The major objectives of EVAL-HEALTH have been:

  1. Undertake a comparative analysis of monitoring and evaluation (M&E) tools and methods employed by international donors and agencies in the R&D health sector. 
  2. Analyze the M&E tools used for assessing the impact of EU funded R&D health interventions and identify gaps and needs.
  3. Develop new tools and methods for evaluating the impact of EU funded health research in developing countries.
  4. Enhance understanding on evidence informed policy by identifying and analysing the role of different types of evidence in health policy and strategic planning in developing countries.
  5. Effectively disseminate the findings and outcomes of the research to the EU and international community.

The main end users of the innovative tools and methods developed in EVAL-HEALTH are the European Commission Directorate Generals responsible for Development & Cooperation (DG DEVCO) and Research & Innovation (DG RTD), as well as Government Agencies in developing countries.
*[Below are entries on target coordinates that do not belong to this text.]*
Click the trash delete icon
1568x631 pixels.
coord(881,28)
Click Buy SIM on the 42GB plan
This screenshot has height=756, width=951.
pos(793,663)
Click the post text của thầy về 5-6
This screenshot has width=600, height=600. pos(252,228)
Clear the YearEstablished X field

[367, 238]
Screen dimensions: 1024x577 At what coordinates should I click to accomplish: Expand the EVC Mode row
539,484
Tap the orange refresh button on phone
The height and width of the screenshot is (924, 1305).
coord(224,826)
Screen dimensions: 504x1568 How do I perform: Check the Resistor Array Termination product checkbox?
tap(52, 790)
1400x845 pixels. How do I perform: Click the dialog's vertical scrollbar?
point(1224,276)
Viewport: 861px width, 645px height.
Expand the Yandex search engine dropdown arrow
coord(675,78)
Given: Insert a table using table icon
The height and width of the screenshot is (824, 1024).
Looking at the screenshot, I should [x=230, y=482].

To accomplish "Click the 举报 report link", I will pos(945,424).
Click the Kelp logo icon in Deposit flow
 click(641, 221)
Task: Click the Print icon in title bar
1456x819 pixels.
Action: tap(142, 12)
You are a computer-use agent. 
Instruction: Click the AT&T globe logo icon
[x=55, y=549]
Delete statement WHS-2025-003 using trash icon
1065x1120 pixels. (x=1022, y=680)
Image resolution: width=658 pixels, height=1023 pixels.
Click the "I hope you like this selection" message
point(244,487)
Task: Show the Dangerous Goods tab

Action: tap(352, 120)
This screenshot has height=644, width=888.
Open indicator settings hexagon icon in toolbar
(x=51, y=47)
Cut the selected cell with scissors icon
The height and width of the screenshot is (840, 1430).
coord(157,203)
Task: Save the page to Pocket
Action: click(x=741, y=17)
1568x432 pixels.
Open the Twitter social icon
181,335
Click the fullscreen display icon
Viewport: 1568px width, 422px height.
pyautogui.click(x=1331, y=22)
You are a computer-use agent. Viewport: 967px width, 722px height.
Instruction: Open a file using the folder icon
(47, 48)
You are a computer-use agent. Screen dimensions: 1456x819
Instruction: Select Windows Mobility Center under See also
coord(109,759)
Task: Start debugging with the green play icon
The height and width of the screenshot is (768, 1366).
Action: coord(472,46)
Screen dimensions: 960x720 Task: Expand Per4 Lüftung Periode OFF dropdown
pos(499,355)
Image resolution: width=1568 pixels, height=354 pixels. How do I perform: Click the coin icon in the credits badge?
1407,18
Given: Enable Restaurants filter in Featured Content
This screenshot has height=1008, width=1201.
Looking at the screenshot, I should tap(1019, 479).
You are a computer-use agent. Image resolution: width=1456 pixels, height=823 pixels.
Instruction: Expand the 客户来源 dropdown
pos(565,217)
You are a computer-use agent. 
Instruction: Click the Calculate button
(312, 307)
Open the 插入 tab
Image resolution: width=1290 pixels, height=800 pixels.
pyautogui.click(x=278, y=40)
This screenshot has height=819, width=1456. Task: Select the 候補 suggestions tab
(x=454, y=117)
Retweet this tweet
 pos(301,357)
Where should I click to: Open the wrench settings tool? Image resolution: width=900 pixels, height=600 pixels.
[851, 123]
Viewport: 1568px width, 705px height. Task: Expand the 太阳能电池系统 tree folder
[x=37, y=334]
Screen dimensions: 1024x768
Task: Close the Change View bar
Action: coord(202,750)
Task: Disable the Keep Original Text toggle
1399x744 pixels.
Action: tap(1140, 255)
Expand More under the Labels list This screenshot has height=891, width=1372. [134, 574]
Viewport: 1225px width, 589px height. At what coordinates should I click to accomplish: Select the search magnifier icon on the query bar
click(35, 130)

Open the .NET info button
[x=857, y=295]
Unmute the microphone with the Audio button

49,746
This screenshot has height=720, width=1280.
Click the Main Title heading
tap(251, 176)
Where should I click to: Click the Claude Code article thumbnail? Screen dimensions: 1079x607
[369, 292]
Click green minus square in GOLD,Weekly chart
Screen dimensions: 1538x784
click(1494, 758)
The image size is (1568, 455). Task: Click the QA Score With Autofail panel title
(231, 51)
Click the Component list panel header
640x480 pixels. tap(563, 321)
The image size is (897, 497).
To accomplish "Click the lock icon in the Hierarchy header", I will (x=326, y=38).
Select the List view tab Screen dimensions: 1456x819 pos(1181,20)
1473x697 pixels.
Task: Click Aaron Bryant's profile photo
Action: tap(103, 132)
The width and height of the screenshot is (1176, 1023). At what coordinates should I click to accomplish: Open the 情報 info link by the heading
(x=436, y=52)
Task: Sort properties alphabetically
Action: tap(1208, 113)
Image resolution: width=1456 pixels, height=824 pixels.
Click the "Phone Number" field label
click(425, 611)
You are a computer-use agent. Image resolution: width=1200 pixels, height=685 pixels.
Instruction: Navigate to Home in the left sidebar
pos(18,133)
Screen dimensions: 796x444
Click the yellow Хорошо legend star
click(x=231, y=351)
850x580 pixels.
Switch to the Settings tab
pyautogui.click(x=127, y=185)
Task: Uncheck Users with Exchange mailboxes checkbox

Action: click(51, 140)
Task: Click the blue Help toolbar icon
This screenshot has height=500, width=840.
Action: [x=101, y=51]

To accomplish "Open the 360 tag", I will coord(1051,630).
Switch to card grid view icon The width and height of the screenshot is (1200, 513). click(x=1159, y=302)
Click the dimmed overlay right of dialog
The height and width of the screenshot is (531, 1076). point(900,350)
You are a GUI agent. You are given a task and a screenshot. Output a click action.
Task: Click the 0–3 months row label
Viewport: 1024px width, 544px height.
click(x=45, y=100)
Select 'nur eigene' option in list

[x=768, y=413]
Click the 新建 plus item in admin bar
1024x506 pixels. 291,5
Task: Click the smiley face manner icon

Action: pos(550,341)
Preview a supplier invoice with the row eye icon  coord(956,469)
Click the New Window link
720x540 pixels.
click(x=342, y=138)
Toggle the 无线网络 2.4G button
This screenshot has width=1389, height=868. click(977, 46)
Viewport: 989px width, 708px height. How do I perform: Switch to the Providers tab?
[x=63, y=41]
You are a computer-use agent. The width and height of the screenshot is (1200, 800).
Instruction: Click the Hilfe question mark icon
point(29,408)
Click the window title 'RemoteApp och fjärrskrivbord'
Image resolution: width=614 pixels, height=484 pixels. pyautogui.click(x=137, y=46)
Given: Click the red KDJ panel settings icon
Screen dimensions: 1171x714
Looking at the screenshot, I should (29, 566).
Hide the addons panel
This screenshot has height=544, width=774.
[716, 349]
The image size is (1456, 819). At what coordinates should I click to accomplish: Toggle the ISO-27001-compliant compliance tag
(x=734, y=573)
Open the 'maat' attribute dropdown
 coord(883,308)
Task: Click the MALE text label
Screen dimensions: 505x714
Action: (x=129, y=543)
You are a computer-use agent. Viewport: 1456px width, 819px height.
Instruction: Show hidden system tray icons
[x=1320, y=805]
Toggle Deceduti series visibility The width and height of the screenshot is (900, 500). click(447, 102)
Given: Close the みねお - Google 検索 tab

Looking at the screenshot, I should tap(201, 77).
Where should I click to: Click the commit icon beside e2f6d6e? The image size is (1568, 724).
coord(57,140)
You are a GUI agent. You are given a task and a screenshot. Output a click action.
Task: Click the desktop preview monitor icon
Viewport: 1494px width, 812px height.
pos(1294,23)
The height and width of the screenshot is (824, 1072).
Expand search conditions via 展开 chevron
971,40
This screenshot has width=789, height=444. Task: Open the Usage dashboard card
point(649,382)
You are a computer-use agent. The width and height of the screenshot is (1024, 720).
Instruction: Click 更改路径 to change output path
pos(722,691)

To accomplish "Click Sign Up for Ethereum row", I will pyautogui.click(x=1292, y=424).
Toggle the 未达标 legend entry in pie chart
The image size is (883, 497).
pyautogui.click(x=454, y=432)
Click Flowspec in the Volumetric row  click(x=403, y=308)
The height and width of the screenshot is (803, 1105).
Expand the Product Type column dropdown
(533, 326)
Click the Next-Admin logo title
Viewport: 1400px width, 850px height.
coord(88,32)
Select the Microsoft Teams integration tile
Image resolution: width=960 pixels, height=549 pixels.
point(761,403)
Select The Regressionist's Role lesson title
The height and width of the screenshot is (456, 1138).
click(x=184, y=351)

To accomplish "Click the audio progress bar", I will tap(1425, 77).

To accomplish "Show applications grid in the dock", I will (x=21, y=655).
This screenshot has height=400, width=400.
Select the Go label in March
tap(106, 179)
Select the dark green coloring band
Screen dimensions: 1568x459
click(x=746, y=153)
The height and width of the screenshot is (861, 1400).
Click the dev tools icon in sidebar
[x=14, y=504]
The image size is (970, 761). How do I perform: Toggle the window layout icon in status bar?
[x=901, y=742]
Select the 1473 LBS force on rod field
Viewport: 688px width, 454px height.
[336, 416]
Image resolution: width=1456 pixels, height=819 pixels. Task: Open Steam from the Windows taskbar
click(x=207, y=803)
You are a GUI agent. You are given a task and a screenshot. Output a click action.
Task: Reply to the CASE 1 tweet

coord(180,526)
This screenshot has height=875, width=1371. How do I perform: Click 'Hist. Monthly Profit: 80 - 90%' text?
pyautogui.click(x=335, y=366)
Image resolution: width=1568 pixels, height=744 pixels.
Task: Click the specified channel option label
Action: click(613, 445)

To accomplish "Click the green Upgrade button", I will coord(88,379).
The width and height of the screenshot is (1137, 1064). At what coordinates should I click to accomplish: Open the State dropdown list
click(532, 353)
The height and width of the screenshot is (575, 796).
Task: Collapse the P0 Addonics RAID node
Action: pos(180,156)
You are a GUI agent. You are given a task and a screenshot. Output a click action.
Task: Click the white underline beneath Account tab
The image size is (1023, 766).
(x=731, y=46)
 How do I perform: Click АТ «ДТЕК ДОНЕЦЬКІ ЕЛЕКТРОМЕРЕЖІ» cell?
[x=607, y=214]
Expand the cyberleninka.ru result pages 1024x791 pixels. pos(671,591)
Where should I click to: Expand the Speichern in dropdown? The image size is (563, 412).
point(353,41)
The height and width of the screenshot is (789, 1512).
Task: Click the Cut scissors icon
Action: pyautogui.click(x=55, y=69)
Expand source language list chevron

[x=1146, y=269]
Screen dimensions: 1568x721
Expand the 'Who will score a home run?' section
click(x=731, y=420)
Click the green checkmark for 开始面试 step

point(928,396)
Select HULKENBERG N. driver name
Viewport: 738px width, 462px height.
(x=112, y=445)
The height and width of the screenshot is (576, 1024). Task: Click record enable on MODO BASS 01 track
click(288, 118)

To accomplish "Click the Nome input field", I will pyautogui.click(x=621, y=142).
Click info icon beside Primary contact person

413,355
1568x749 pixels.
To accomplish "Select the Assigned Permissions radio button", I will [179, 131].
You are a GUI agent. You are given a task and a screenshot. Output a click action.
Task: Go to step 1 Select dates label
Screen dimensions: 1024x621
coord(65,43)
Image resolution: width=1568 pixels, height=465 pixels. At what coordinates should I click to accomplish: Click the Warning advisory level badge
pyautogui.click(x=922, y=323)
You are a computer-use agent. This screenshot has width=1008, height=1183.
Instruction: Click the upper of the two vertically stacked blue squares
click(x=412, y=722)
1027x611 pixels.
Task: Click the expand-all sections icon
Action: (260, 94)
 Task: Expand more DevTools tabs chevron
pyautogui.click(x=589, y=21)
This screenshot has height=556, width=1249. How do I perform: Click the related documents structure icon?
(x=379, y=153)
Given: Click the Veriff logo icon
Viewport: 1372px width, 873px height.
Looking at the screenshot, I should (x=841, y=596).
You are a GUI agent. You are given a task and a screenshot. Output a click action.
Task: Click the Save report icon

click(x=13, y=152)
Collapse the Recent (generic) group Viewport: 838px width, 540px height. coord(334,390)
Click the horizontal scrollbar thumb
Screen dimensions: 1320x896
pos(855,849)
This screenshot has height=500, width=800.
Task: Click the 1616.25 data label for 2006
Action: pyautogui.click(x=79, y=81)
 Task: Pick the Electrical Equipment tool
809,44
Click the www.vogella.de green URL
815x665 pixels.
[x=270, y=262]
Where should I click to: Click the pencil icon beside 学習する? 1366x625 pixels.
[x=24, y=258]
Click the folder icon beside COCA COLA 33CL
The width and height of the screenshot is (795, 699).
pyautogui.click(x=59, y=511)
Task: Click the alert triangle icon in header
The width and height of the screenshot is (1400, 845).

For each project goal, different objectives were set with the final aim of providing the European Commission and developing countries with i) improved systems to monitor and evaluate the impact that funded research projects in public health are achieving and ii) a better knowledge on the role played by funded research in health policy and practice.

The following synoptic chart shows the EVAL HEALTH Work Plan indicating the interaction of the different Work Packages (WP):

Research work was organized into five Work Packages (WP), covering the two project components. The figure on the right side shows the interrelation between the 5 project work-packages. 

EVAL-HEALTH has taken into account:

  • The context of international development cooperation.
  • The particular needs of the European Commission and its recipient partners regarding monitoring and evaluation (M&E) for health research.
  • The present state of the art in M&E for health. 


 EVAL-HEALTH has had two research components, each of which was expected to produce its own results. Major results and applications expected for each component were:
  • A robust and tested methodology and tools to guide EC services in the impact identification and assessment of individual research projects in the area of public health area. This methodology named as Impact Oriented Monitoring (IOM), is intended to identify and capture impacts throughout the project life and beyond.
  • Analysis of role of evidence in health policy development conducting case studies within, and between, two developing countries (India and Nigeria), thus increasing the knowledge on what forms evidence, characteristics of different types of evidence and its roles in health policy processes, and perceptions of robust evidence by different policy actors.